Эдуард Дробицкий: Художник должен быть преступником

  Он не стандартный академик. Вряд ли он вписывается в представление обывателя о человеке с высшим научным званием. Всю жизнь он терпеть не мог официоз. Костюмы, галстуки (начиная с пионерского), парадные речи, всякие там партии. Кто-то сказал о нем: “Он всегда любил пописать против ветра!”.
     Не уверен — человек он чистоплотный. Да, сочинял непристойные памфлеты, анекдоты, рисовал хулиганские картинки, даже в тюрьме немного посидел. Но все это не ради эпатажа, скорее от особенности натуры — и сотворить, и натворить…

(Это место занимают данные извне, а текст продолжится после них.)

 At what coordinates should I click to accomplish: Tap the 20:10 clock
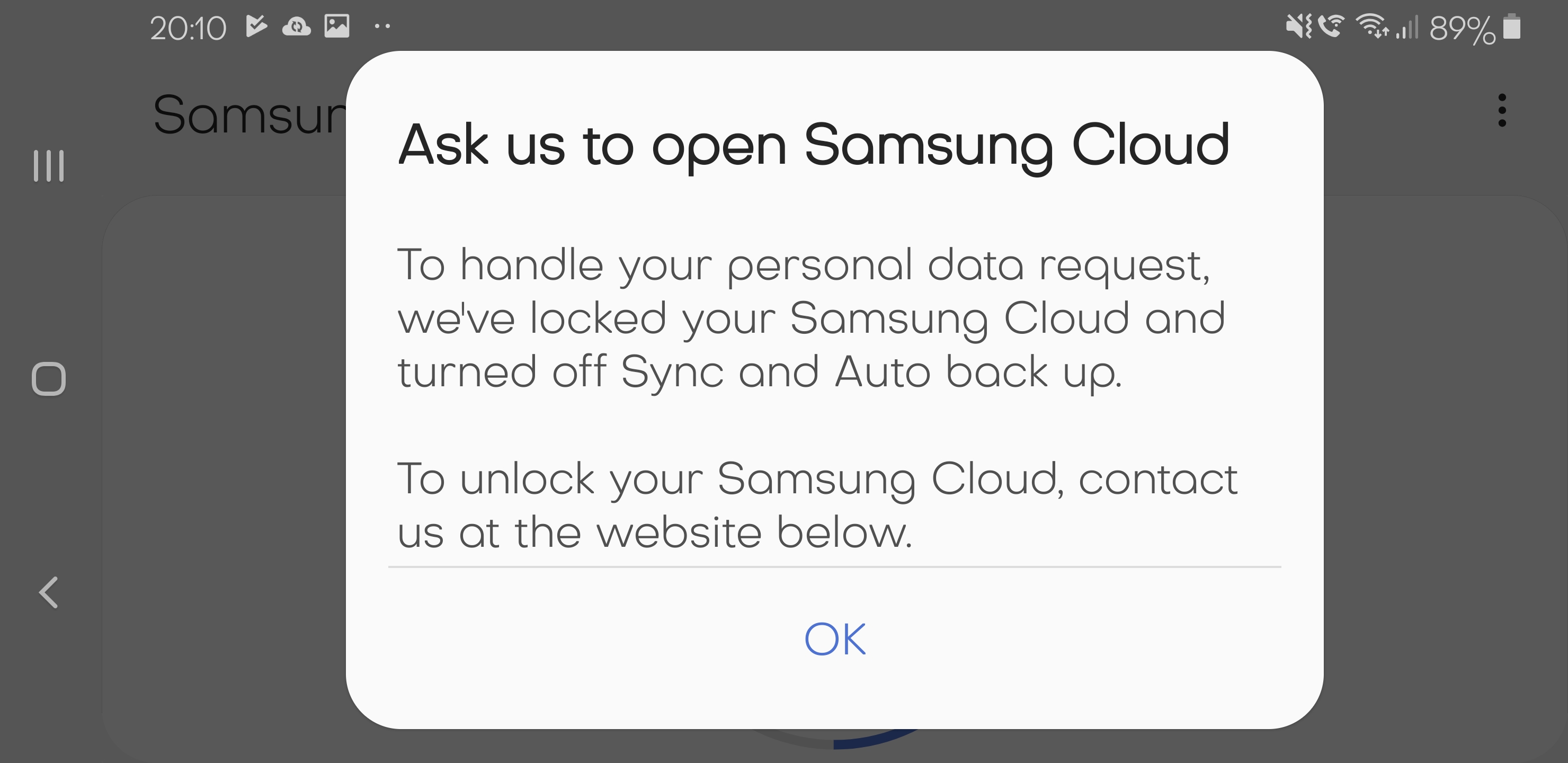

     Если же говорить о количестве призов хулиганствующего академика, то такого обилия международных Гран-при, медалей и дипломов нет сегодня ни у кого из художников. В мировой антологии искусств он помещен на одном развороте с Сальвадором Дали. Хотя, конечно же, настоящий художник определяется не подсчетом наград и званий. Будь он даже вице-президентом Российской академии художеств и президентом Международной Федерации художников ЮНЕСКО...
    
     — Правда, что ваш знаменитый учитель Дейнека в расцвете своих творческих сил ездил в Италию расписывать резиденции и дворцы Муссолини?
    
— Да, что-то такое говорили… Но с деталями этой истории я не знаком. Врать не буду. Ты ведь и сам из семьи художников: знаешь, как рождаются байки... К примеру, о встрече композитора Хачатуряна и Дали. Якобы Дали встретил его в своем доме в огромном зале. Выехал к нему на коляске под “Танец с саблями”. Чушь! Никакого зала не было. Дом у художника был скромный. В доме-музее, в Фигейросе, зал есть. Но во времена их предполагаемой встречи музея еще не существовало.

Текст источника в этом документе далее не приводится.